[swift-evolution] Synthesizing Equatable, Hashable, and Comparable for tuple types

Mike Kluev mike.kluev at gmail.com
Sat Nov 25 17:00:15 CST 2017


on Date: Thu, 23 Nov 2017 09:56:35 +1100 Howard Lovatt <
howard.lovatt at gmail.com> wrote:

>
> I would defend turning tuples into structs (change from structural type to
> nominal type).
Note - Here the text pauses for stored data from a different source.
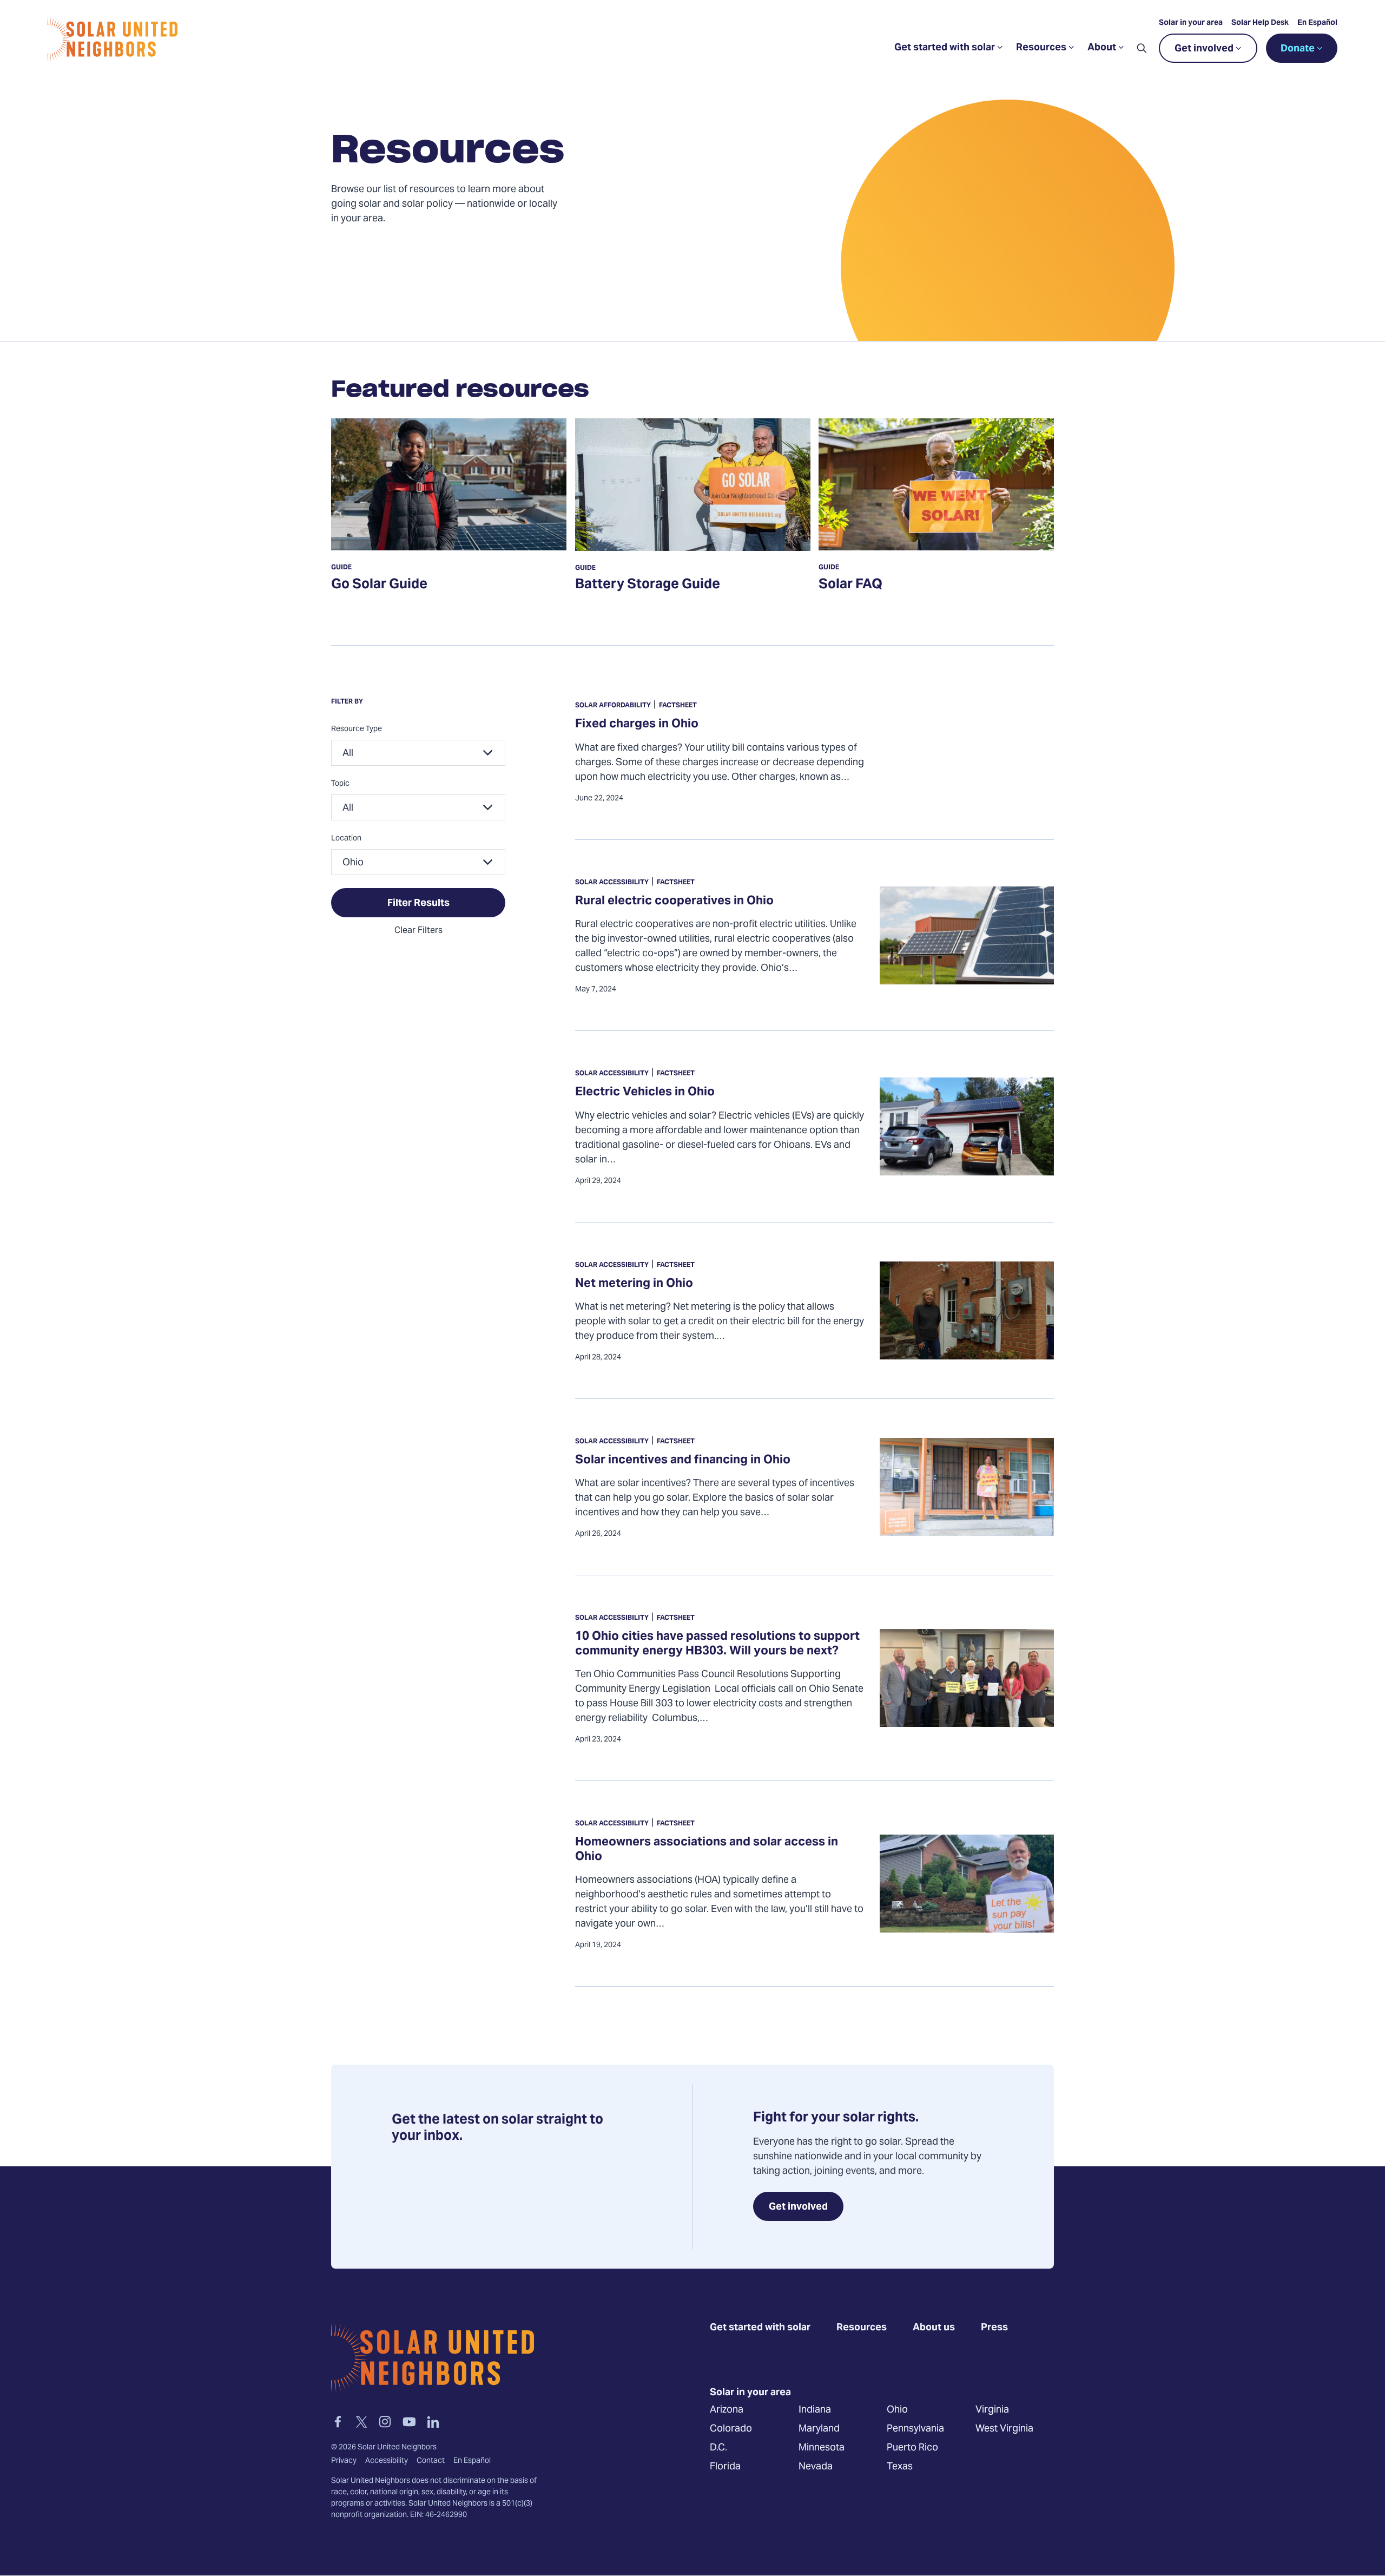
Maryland (819, 2428)
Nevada (816, 2466)
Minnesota (822, 2447)
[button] (1142, 48)
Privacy (344, 2461)
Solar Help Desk (1260, 23)
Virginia (992, 2409)
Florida (725, 2466)
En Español (1317, 23)
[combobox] (418, 753)
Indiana (815, 2409)
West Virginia (1004, 2428)
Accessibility (386, 2461)
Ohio (897, 2409)
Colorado (731, 2428)
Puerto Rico (912, 2447)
This is a much better story for programmers, compare the two
> stories:
>
>    1. Tuples are just syntax sugar for simple structs.
>    2. Tuples are sort of like structs but there is a list of things tuples
>    can do that structs can't and a list of things structs can do and tuples
>    can't.
>
> I think unification can be achieved with some name mangling (Chris Lattner
> noted this previously - I am just spelling out one scheme), e.g.:
>
> // var a = (zero: 0, one: 1)
> public struct Tuple_zero_Int_one_Int { // Mangle name.
>     public var zero: Int
>     public var one: Int
> }
> var a = Tuple_zero_Int_one_Int(zero: 0, one: 1)
> // a.0 = -1
> a.zero = -1
>
> // var b = (0, 1)
> public struct Tuple_0_Int_1_Int { // Mangle name.
>     public var _0_: Int // Unique name.
>     public var _1_: Int // Unique name.
> }
> var b = Tuple_0_Int_1_Int(_0_: 0, _1_: 1)
> // a = b
> a = Tuple_zero_Int_one_Int(zero: b._0_, one: b._1_)
>
>
> Implicit in the above transformation is:
>
>    1. struct and tuple have the same memory layout.
>    2. `.0` access the 1st stored property of a struct, `.1` the 2nd, etc.
>

not sure about the name mangling per se, but the very idea of treating
tuples as structs is awesome and worth exploring.